▶ **Work required**
Leave out every picture, and return exactly the lines from the line containing "The height and width of the screenshot is (306, 531)." through the end of the records below, both inclusive.

▶ **Stored records**
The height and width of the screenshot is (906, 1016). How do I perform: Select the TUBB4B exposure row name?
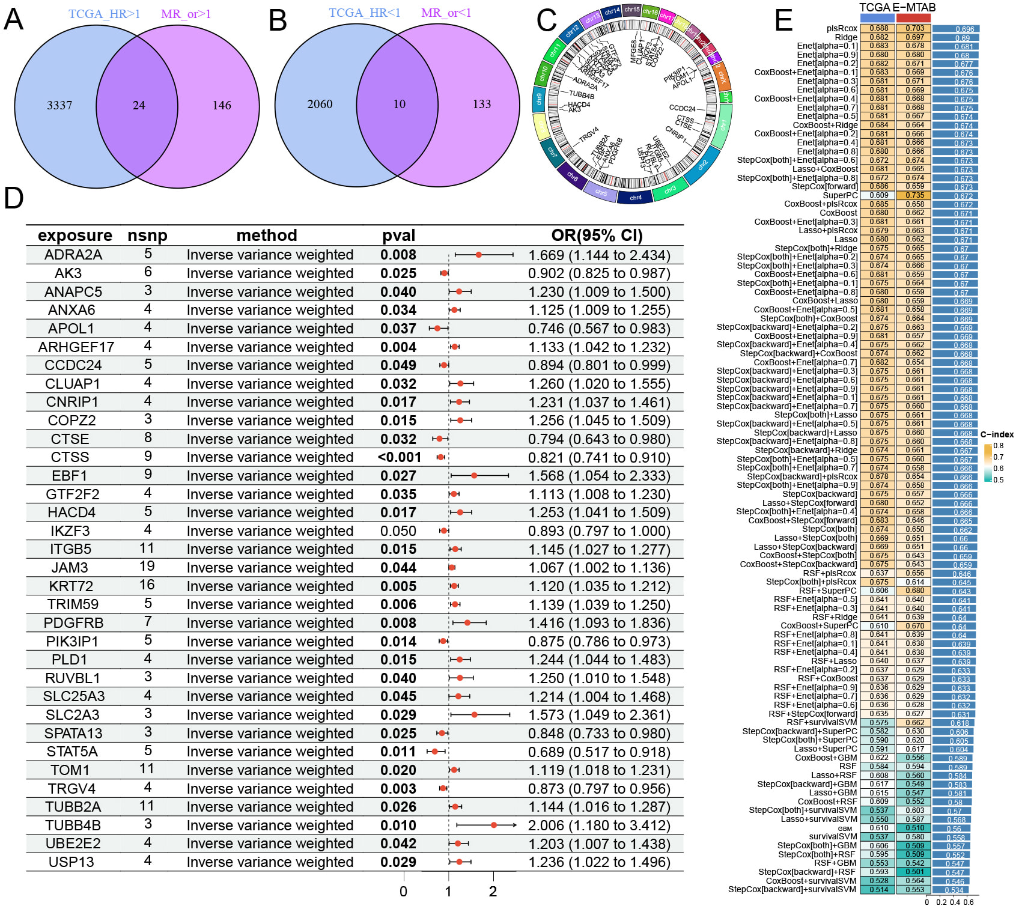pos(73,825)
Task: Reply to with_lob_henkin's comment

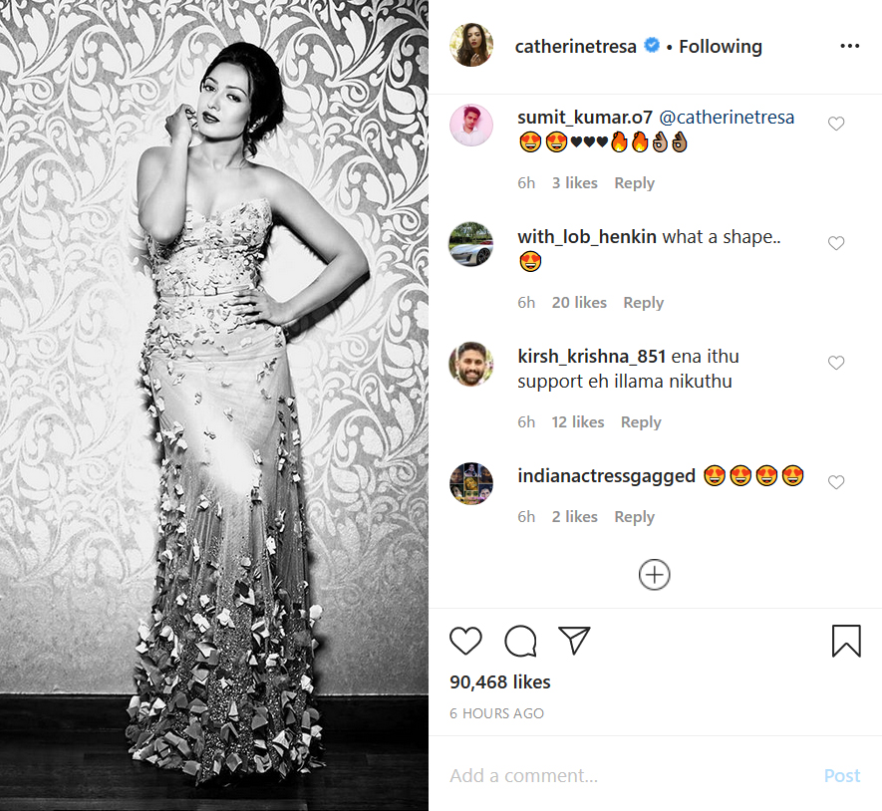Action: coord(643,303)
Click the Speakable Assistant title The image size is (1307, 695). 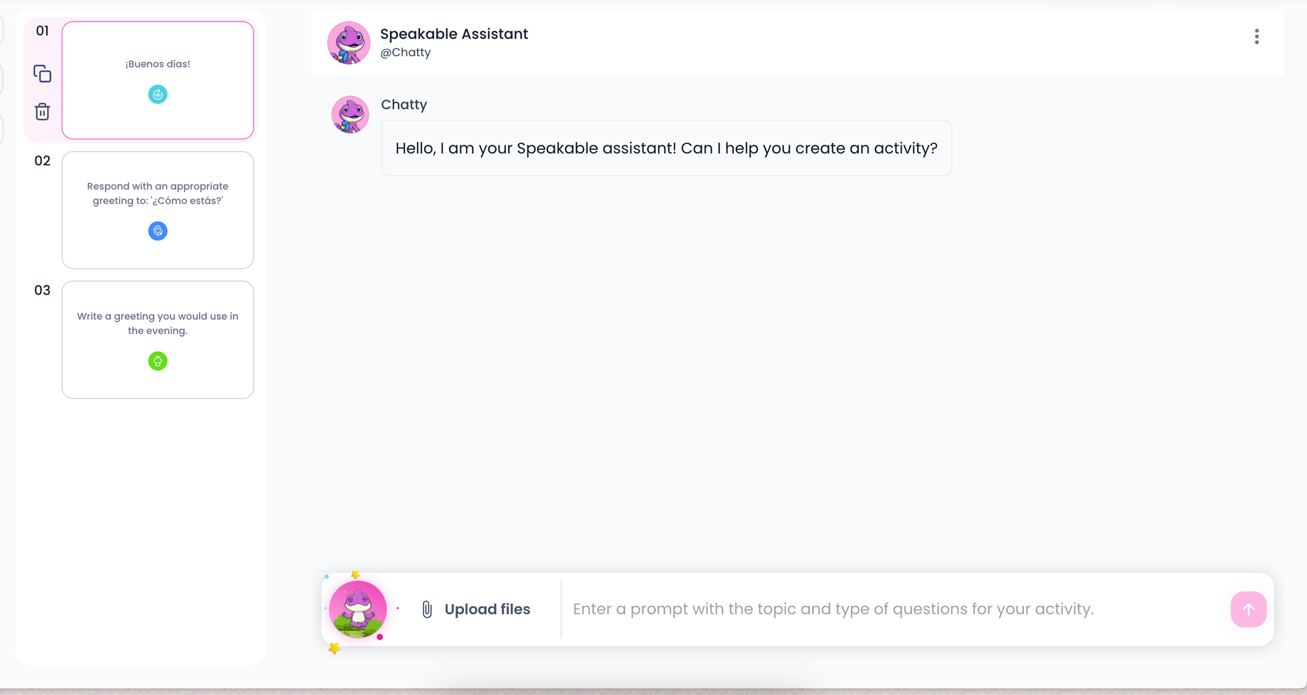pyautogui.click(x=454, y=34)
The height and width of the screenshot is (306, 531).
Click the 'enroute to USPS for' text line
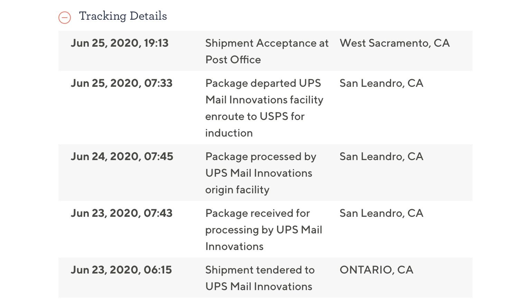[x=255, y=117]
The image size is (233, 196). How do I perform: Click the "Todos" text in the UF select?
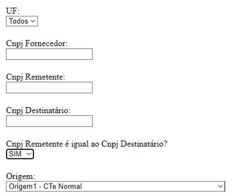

▶ **Expected answer**
The height and width of the screenshot is (306, 531).
Click the 'enroute to USPS for' text line
[x=255, y=117]
The image size is (233, 196). How do I perform: Click the "Todos" text in the UF select?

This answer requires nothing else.